The Eroica Trio returns to Ravinia with light, engaging program

Wed Aug 26, 2009 at 12:29 pm

By Lawrence A. Johnson

The Eroica Trio returned to Ravinia Monday night.

It’s been eight years since the Eroica Trio’s last Ravinia appearance and the ensemble’s return to the Martin Theatre Monday night marked the group’s first Highland Park visit since Susie Park joined the group, replacing Adela Pena in 2006.

The program may have been on the light side but it served as an engaging calling card, demonstrating  how well the Australian violinist has fit in with her colleagues. Park’s refined tone is rather slender but with a luminous purity and power in reserve.  The Eroica’s violinist maintains pinpoint intonation and accuracy even in the most virtuosic moments, a nice complement to the rock-solid keyboard foundation of Erika Nickrenz and the uninhibited intensity of cellist Sara Sant’Ambrogio.

The ensemble flipped the usual presentation Monday with the populist material on the first half and the musical meat coming after intermission with  Mendelssohn’s Piano Trio No. 1.

Few need to be reminded of Mendelssohn’s gifts, but hearing so much of the composer’s music in this bicentennial year makes one appreciate even more the remarkable quality and consistency of his music and the loss to the music world by the composer’s early death at thirty-eight.

Mendelssohn’s Trio in D minor combines fecund melodic richness with bravura writing for all three musicians, and the Eroica members provided first-class advocacy of this intensely demanding work.  The opening movement’s blend of stormy drama and lyricism was deftly assayed, with the relaxed intimacy of the Andante—one of Mendelssohn’s most indelible “Songs without Words”—rendered with glowing refinement by Park and Sant’Ambrogio.

If the Scherzo was a bit light on charm with accents too heavy and emphatic, the  finale was terrific with a combustible physical excitement to the closing pages, and Nickrenz’ steel-fingered pianism especially impressive.

The opening half of Gershwin and Bernstein provided a lively start to the program even if the three separate arrangements proved a bit too much of a good thing.

Kenji Bunch’s retooling for piano trio of excerpts from Gershwin’s Porgy and Bess retains the usual suspects, opening with the overture and working in most of the opera’s greatest hits. The Eroica members performed the arrangement with their characteristic mix of dynamic verve and soulful lyricism, cello and violin artfully taking the vocal lines in the duet Bess, you is my woman now. Elsewhere, Bunch’s transcription turns a bit predictable with most of the melodies starting in the cello, before moving to the violin, pianist Nickrenz largely reduced to accompaniment and transitional passages.

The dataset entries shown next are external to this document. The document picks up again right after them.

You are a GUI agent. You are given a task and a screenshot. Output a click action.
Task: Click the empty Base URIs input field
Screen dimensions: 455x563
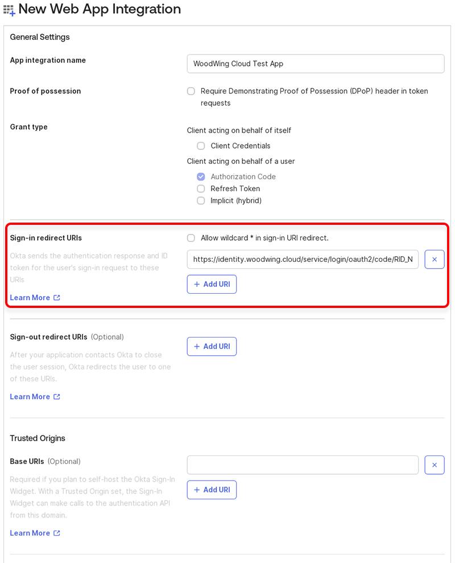[303, 465]

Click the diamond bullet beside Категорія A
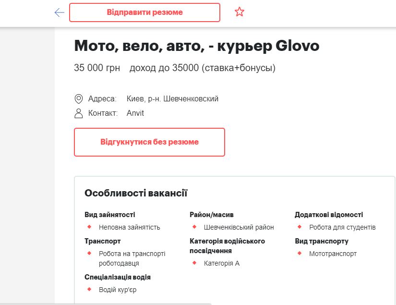(193, 263)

Raimundo Penaforte is the trio’s fifth Beatle in a way (or fourth Eroica-ite), providing many of the group’s best arrangements. His revamp of three songs from Bernstein’s West Side Story is done with characteristic wit and audacity, with throwaway curveballs added to I feel pretty and America, in which surprising instrumental effects make due for the punchlines of Sondheim’s lyrics.

As always, Nickrenz remains the firm rhythmic fulcrum of the group, and Park was excellent as well, bringing a chaste radiance to Somewhere. Cellist  Sant’Ambrogio showed her usual burnished tonal richness but on Monday in the heat of the moment had more than a few technical lapses and bouts of wayward intonation, here and in Penaforte’s retooling of Gershwin’s Three Preludes.

The Eroica’s cellist was heard to better advantage in the encore, Sant’Ambrogio’s own arrangement of Saint-Saens’ The Swan. Her transcription gives both strings a chance to loft the celebrated cello theme and Sant’Ambrogio and Park bestowed just the right graceful elegance.